> _Exercise brief_
Render the items between the lines containing "Viewport: 830px width, 439px" and "point(357,702)", inclusive, as a Markdown table with the columns Row and Line. Number each row, and leave out blank lines.

> _Record extracts_

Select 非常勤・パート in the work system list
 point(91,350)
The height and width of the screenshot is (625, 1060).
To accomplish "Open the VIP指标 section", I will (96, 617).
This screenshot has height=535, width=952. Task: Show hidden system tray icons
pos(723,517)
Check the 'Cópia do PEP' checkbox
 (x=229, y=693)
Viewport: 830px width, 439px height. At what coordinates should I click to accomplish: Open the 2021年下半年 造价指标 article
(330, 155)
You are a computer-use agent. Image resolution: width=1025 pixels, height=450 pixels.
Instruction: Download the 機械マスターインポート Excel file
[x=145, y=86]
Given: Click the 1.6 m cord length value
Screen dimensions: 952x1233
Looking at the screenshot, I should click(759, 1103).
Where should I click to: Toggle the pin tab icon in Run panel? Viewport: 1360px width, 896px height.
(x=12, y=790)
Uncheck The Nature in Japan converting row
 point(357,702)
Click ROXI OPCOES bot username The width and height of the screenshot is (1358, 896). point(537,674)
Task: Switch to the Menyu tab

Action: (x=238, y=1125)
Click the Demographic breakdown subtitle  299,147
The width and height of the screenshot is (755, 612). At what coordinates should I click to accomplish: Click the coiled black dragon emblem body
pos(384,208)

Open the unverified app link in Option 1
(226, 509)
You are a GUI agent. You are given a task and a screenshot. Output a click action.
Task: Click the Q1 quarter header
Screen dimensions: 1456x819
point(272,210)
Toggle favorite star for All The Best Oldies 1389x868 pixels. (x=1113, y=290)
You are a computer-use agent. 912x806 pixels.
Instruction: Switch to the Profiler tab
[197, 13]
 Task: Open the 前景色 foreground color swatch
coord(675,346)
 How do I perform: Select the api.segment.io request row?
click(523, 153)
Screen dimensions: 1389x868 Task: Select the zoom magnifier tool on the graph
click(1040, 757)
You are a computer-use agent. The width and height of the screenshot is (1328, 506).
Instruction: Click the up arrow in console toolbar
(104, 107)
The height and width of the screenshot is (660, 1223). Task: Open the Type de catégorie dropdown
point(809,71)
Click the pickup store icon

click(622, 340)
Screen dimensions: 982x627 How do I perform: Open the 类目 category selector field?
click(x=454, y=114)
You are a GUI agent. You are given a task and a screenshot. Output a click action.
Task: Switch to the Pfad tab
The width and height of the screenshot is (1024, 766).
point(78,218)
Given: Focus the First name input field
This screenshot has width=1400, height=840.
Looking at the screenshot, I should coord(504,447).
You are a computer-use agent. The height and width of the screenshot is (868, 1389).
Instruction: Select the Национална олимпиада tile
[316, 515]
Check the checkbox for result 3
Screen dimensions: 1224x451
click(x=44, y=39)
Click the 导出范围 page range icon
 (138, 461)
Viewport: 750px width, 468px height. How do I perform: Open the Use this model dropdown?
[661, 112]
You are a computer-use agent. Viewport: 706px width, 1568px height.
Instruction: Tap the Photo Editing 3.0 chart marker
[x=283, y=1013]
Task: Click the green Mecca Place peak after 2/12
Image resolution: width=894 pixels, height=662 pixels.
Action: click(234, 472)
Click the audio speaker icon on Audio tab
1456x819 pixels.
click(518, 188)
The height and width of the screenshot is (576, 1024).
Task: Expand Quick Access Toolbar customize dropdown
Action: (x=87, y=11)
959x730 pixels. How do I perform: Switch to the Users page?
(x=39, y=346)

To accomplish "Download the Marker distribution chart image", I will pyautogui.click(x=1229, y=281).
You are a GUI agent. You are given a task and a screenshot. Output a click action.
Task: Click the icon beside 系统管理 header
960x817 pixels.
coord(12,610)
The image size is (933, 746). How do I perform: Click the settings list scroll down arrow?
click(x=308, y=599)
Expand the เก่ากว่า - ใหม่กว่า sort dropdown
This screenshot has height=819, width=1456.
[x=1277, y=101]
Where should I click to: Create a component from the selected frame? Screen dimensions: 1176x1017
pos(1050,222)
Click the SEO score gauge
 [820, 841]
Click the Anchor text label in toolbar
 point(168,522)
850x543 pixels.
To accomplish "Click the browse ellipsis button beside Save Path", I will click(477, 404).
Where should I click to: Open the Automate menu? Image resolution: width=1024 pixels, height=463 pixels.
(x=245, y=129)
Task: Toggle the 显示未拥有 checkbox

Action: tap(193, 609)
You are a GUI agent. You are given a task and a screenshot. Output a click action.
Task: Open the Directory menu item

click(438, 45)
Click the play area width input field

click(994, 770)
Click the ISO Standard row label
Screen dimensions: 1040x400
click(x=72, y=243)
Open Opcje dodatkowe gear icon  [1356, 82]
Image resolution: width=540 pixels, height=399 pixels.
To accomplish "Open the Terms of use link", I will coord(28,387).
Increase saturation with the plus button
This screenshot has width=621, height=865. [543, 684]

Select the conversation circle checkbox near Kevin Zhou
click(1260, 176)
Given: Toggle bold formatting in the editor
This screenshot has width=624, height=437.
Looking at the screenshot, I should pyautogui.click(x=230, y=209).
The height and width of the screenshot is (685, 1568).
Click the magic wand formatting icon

> _Task answer_
| Row | Line |
|---|---|
| 1 | Viewport: 830px width, 439px height. At what coordinates should I click to accomplish: Open the 2021年下半年 造价指标 article |
| 2 | (330, 155) |
| 3 | You are a computer-use agent. Image resolution: width=1025 pixels, height=450 pixels. |
| 4 | Instruction: Download the 機械マスターインポート Excel file |
| 5 | [x=145, y=86] |
| 6 | Given: Click the 1.6 m cord length value |
| 7 | Screen dimensions: 952x1233 |
| 8 | Looking at the screenshot, I should click(759, 1103). |
| 9 | Where should I click to: Toggle the pin tab icon in Run panel? Viewport: 1360px width, 896px height. |
| 10 | (x=12, y=790) |
| 11 | Uncheck The Nature in Japan converting row |
| 12 |  point(357,702) |